▶ _What is being asked_
Copy out every record precisely.

▶ _Material to process_
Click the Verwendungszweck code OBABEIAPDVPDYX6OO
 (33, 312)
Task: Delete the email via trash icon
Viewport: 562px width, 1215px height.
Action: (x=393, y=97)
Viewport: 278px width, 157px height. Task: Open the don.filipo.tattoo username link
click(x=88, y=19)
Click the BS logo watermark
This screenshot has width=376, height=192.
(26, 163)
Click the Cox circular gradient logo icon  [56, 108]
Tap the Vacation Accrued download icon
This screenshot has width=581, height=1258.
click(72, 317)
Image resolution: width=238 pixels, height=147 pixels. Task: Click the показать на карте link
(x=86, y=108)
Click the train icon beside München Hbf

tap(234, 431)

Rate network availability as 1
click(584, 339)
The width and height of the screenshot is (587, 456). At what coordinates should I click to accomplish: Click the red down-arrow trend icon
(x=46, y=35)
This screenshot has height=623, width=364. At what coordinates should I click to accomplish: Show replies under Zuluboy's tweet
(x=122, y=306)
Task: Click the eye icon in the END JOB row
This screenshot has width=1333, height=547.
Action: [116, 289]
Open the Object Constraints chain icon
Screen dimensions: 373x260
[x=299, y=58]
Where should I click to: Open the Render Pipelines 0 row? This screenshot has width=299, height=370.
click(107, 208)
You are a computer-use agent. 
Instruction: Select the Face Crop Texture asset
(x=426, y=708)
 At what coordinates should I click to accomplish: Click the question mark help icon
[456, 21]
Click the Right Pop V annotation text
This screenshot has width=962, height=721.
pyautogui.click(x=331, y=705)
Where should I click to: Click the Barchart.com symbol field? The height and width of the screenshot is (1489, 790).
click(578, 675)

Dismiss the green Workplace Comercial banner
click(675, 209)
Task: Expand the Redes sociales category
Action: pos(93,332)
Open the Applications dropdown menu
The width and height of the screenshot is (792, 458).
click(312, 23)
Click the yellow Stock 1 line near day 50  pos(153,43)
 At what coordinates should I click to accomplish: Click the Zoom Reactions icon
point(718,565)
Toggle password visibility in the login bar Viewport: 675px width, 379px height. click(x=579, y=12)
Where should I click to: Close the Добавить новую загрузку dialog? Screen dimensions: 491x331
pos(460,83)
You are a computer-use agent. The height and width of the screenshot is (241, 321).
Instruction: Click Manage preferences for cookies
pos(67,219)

▶ _Task answer_
Click the Verwendungszweck code OBABEIAPDVPDYX6OO
 (33, 312)
Task: Delete the email via trash icon
Viewport: 562px width, 1215px height.
Action: (x=393, y=97)
Viewport: 278px width, 157px height. Task: Open the don.filipo.tattoo username link
click(x=88, y=19)
Click the BS logo watermark
This screenshot has width=376, height=192.
(26, 163)
Click the Cox circular gradient logo icon  [56, 108]
Tap the Vacation Accrued download icon
This screenshot has width=581, height=1258.
click(72, 317)
Image resolution: width=238 pixels, height=147 pixels. Task: Click the показать на карте link
(x=86, y=108)
Click the train icon beside München Hbf

tap(234, 431)

Rate network availability as 1
click(584, 339)
The width and height of the screenshot is (587, 456). At what coordinates should I click to accomplish: Click the red down-arrow trend icon
(x=46, y=35)
This screenshot has height=623, width=364. At what coordinates should I click to accomplish: Show replies under Zuluboy's tweet
(x=122, y=306)
Task: Click the eye icon in the END JOB row
This screenshot has width=1333, height=547.
Action: [116, 289]
Open the Object Constraints chain icon
Screen dimensions: 373x260
[x=299, y=58]
Where should I click to: Open the Render Pipelines 0 row? This screenshot has width=299, height=370.
click(107, 208)
You are a computer-use agent. 
Instruction: Select the Face Crop Texture asset
(x=426, y=708)
 At what coordinates should I click to accomplish: Click the question mark help icon
[456, 21]
Click the Right Pop V annotation text
This screenshot has width=962, height=721.
pyautogui.click(x=331, y=705)
Where should I click to: Click the Barchart.com symbol field? The height and width of the screenshot is (1489, 790).
click(578, 675)

Dismiss the green Workplace Comercial banner
click(675, 209)
Task: Expand the Redes sociales category
Action: pos(93,332)
Open the Applications dropdown menu
The width and height of the screenshot is (792, 458).
click(312, 23)
Click the yellow Stock 1 line near day 50  pos(153,43)
 At what coordinates should I click to accomplish: Click the Zoom Reactions icon
point(718,565)
Toggle password visibility in the login bar Viewport: 675px width, 379px height. click(x=579, y=12)
Where should I click to: Close the Добавить новую загрузку dialog? Screen dimensions: 491x331
pos(460,83)
You are a computer-use agent. The height and width of the screenshot is (241, 321).
Instruction: Click Manage preferences for cookies
pos(67,219)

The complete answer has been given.